++++ DATA SUPPLIED

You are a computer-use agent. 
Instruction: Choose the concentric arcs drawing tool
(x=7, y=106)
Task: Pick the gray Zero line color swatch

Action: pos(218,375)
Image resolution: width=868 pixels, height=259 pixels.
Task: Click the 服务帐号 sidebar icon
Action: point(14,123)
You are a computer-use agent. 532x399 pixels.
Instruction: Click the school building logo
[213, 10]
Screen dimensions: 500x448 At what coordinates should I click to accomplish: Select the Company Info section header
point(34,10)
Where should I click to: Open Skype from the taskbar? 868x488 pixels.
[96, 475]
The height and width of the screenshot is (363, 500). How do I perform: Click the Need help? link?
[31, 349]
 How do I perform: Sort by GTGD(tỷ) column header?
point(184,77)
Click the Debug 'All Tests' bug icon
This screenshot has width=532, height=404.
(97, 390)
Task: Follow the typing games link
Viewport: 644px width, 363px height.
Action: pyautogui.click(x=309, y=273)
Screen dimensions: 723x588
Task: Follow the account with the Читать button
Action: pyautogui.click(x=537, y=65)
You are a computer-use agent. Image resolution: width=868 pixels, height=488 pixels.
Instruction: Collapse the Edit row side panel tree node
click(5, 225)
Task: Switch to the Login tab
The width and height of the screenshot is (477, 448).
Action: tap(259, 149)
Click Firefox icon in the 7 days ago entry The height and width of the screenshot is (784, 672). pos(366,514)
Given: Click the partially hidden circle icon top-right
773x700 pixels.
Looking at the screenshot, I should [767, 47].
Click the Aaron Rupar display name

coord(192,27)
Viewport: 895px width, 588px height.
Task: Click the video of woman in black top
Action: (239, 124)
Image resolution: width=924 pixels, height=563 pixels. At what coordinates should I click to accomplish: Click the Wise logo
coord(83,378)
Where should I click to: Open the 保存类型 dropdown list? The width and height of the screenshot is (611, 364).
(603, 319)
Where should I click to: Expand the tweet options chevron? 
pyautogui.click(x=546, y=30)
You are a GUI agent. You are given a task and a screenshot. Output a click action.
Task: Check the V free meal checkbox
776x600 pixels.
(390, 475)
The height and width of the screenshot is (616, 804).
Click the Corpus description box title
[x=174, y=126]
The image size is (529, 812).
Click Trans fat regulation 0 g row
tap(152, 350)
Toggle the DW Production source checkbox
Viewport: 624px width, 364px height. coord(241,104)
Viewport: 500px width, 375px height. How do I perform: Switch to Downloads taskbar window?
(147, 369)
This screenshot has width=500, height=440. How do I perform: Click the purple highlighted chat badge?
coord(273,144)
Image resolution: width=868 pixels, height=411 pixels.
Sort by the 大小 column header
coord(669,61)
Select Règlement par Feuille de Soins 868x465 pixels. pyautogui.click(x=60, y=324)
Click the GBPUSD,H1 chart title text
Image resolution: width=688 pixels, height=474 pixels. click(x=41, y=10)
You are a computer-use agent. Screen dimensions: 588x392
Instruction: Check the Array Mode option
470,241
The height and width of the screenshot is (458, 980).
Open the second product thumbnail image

++++++++

WHAT YOU HAVE TO DO:
The answer is each line in which the word "computer" occurs, copied from the material above.

ANSWER TO THIS PROBLEM:
You are a computer-use agent. 
You are a computer-use agent. 532x399 pixels.
You are a computer-use agent. Image resolution: width=868 pixels, height=488 pixels.
You are a computer-use agent. Screen dimensions: 588x392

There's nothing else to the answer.